Abgeschirmt von einem verhältnismäßig großen Polizeiaufgebot, demonstrierten am vergangenen Samstag etwa 60 Nazis durch den Dresdner Stadtteil Niedersedlitz, um damit wie schon 2015 an den Jahrestag des so genannten „Arbeiteraufstandes“ vom 17. Juni 1953 zu erinnern. Anders als noch im Vorjahr, als kaum mehr als 30 Nazis eine kurze Kundgebung unter Ausschluss der Öffentlichkeit am Wiener Platz durchführten, kam es dabei in diesem Jahr zu kleineren Gegenprotesten, an denen sich jedoch nur wenige Menschen beteiligten (Fotos 1 | 2).

Nachdem sich die Nazis am Niedersedlitzer S-Bahnhof um 12 Uhr getroffen hatten, setzte sich der Aufmarsch etwa eine halbe Stunde später über die Straße des 17. Juni in Bewegung. Etwa zur gleichen Zeit gelang es trotz des großen Polizeiaufgebots etwa 30 Menschen, die Route der Nazis auf der Försterlingstraße mit einer Sitzblockade zu besetzen. Dies hatte zur Folge, dass die Polizei die von der NPD angemeldete Demonstration unter lauten Unmutsbekundungen unmittelbar an der Blockade vorbeiführen musste.

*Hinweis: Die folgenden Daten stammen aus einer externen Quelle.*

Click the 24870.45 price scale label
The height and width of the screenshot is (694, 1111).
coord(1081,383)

Als sich die größtenteils jugendlichen Teilnehmerinnen und Teilnehmer kurz darauf in Richtung eines angemeldeten Straßenfestes in der Rathener Straße entfernen wollten, griffen mehrere der sichtlich übermotivierten Einsatzkräfte die Gruppe brutal an und verletzten dabei zwei Personen. Anschließend umstellten Teile der an diesem Tag eingesetzten 300 Beamtinnen und Beamten die Gruppe in Höhe eines Supermarktes und stellten die Identität von 40 Personen fest. Auch ließ es sich die Polizei nicht nehmen, die beiden zuvor verletzten Personen wegen Widerstand gegen Vollstreckungsbeamte anzuzeigen.

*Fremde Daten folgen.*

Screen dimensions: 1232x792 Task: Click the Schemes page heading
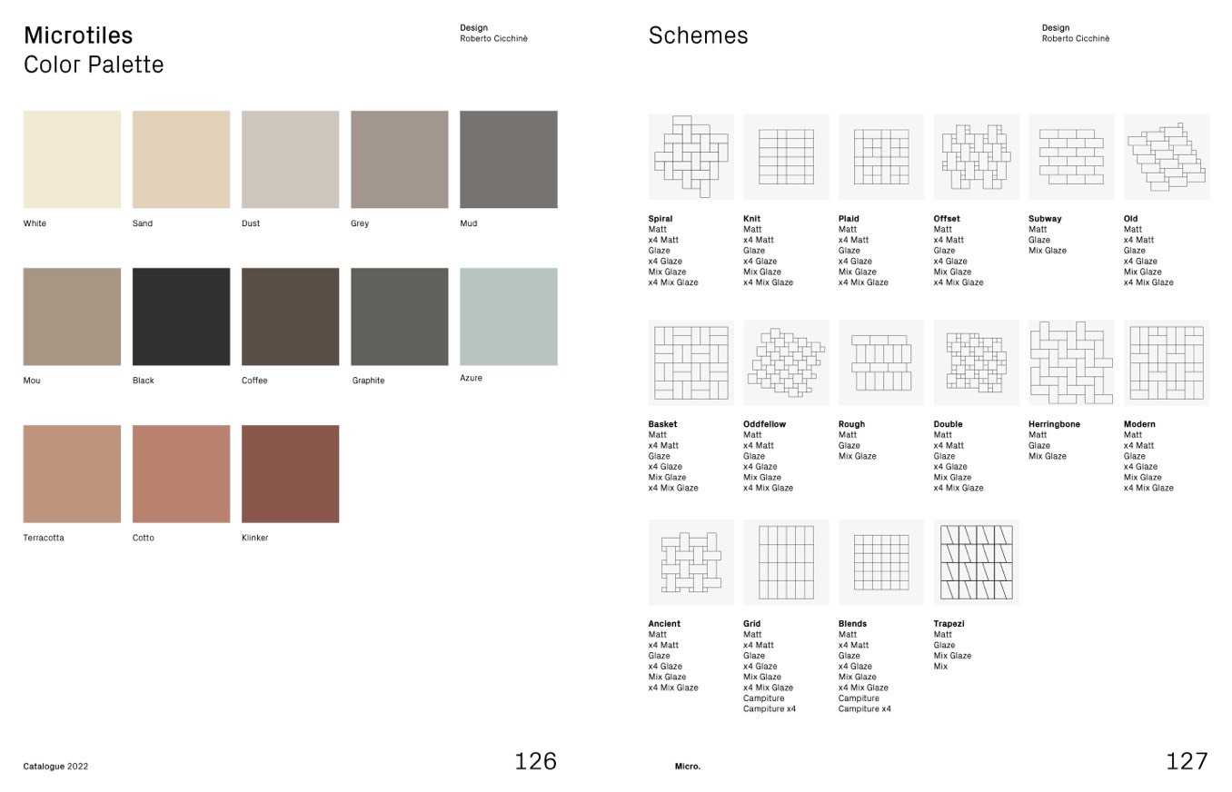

Zu weiteren Protesten kam es an dem Tag in Höhe der Siemensstraße, wo lediglich 40 Menschen einem Aufruf von „Dresden Nazifrei“ und der Undogmatischen Radikalen Antifa (URA) gefolgt waren, um gegen den rechten Aufmarsch zu protestieren. Im Nachgang zeigte sich die URA wenig zufrieden mit der Beteiligung der Dresdner Zivilgesellschaft: „Für eine Stadt dieser Größe ist es jedoch traurig, wie wenig Menschen zu Protesten gegen (Neo-)Naziaufmärsche mobilisierbar sind. Die sogenannte Zivilgesellschaft von Dresden scheint wieder in die alte Taktik des Wegignorierens zurück zu fallen.“

Auf Seiten der NPD hatten sich neben alten Bekannten, wie Jens Baur, Arne Schimmer, das Ex-SSS Mitglied Thomas Sattelberg und Hartmut Krien, auch der Anmelder der Demonstrationen im Februar, Maik Müller, eingefunden. Kurzzeitig für Irritationen sorgte der ebenfalls eingeladene Tomáš Vandas von der tschechischen Nazipartei DSSS, als er sich in tschechischer Sprache an die Anwesenden richtete. Bevor der „Aktionstag“ mit einem Vortrag von Sascha Krolzig (Die Rechte) im Objekt in der Reisstraße unter Polizeischutz sein Ende fand, hielten neben Vandas auch Jens Baur und Dietmar Grahl Redebeiträge an das bis zum Schluss überschaubare Publikum.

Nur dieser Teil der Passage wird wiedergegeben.